◆ Material provided:
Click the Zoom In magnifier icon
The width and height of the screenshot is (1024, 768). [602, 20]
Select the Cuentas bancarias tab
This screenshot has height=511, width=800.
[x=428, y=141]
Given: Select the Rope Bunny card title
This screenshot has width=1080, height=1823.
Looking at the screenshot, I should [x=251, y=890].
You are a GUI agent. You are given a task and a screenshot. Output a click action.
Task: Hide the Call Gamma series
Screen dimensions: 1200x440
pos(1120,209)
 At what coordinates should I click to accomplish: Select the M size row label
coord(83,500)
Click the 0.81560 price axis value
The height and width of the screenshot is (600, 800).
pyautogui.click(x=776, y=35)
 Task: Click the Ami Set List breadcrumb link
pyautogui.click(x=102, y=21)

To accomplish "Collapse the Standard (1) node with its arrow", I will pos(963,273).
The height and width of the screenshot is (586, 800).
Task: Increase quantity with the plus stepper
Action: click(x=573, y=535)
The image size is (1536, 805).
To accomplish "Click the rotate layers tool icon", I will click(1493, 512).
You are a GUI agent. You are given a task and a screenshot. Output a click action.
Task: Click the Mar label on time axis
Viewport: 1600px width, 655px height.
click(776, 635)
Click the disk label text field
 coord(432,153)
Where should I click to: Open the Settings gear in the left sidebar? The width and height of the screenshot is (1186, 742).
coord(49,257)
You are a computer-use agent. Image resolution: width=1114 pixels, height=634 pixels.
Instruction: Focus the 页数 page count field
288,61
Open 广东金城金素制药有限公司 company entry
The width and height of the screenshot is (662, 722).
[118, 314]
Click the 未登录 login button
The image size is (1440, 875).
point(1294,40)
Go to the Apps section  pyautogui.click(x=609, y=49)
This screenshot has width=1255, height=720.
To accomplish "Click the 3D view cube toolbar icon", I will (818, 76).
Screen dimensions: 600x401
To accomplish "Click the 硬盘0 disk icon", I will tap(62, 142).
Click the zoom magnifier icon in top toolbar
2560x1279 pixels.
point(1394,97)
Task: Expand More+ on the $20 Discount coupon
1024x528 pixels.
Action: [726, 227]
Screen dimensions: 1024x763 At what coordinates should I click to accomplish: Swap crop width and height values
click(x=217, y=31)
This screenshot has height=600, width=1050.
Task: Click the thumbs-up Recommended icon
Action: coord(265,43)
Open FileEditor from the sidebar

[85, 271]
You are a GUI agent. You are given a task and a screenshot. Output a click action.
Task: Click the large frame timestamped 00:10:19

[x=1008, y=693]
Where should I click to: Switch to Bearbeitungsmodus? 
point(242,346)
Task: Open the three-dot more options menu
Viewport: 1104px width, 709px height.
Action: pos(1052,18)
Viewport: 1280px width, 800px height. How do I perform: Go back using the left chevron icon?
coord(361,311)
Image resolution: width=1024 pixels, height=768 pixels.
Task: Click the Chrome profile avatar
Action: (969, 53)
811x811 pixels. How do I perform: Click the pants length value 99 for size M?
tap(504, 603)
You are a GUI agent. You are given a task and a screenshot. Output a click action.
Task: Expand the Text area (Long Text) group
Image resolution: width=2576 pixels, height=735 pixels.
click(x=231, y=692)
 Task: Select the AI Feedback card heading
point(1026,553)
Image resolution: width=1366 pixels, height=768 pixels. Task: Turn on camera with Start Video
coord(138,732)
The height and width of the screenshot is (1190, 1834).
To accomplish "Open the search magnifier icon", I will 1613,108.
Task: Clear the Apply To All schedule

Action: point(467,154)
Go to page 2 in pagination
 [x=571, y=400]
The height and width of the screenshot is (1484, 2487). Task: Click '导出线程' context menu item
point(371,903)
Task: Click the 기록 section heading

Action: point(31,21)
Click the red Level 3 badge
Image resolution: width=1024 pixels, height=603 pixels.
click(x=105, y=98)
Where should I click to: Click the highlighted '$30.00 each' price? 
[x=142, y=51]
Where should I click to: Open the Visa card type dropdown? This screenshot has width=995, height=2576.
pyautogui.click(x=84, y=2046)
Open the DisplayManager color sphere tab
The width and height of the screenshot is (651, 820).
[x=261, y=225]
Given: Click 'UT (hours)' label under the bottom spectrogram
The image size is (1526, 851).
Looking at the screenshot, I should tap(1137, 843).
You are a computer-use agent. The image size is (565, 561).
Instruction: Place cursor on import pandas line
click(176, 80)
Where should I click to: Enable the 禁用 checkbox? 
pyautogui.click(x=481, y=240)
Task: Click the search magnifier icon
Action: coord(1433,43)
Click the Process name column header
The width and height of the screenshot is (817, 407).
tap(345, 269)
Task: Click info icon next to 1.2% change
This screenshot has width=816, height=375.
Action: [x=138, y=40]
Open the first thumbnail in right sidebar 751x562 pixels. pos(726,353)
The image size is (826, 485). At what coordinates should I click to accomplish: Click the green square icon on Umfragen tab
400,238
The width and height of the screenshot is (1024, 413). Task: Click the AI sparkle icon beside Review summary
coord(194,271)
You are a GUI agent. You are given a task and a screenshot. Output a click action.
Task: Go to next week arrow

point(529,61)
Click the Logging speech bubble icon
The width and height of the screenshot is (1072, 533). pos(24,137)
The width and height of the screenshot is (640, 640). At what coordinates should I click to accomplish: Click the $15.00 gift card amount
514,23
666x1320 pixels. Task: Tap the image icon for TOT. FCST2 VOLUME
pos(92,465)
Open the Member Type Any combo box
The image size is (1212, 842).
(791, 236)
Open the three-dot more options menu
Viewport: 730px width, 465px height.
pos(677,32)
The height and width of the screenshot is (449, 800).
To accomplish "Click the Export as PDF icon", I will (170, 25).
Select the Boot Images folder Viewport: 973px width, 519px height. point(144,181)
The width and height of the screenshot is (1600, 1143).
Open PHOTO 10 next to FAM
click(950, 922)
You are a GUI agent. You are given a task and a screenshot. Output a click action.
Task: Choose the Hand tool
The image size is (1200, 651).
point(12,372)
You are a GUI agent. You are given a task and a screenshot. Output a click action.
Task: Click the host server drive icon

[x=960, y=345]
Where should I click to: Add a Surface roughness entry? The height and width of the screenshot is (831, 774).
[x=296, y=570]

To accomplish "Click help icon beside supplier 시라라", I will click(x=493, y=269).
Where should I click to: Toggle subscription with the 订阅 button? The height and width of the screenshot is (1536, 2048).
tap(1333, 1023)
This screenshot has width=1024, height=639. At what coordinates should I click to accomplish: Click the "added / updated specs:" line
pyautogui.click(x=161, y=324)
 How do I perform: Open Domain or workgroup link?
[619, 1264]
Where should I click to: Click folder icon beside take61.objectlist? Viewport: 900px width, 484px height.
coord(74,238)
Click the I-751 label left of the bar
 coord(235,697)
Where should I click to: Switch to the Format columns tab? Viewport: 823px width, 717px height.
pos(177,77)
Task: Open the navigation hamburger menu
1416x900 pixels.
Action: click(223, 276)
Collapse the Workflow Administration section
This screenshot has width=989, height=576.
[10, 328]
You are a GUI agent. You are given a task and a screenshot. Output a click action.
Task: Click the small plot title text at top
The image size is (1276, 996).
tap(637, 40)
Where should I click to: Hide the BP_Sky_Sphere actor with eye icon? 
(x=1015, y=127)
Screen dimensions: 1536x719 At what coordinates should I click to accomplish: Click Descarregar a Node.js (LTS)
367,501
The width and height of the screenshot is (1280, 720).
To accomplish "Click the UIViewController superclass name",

◆ Challenge: Reproduce the part of the rows that opens with the line containing "Go to page 2 in pagination" and closes with the line containing "[x=142, y=51]", with "red" replaced by "blue" and nothing else altered.

◆ Right answer:
Go to page 2 in pagination
 [x=571, y=400]
The height and width of the screenshot is (1484, 2487). Task: Click '导出线程' context menu item
point(371,903)
Task: Click the 기록 section heading

Action: point(31,21)
Click the blue Level 3 badge
Image resolution: width=1024 pixels, height=603 pixels.
click(x=105, y=98)
Where should I click to: Click the highlighted '$30.00 each' price? 
[x=142, y=51]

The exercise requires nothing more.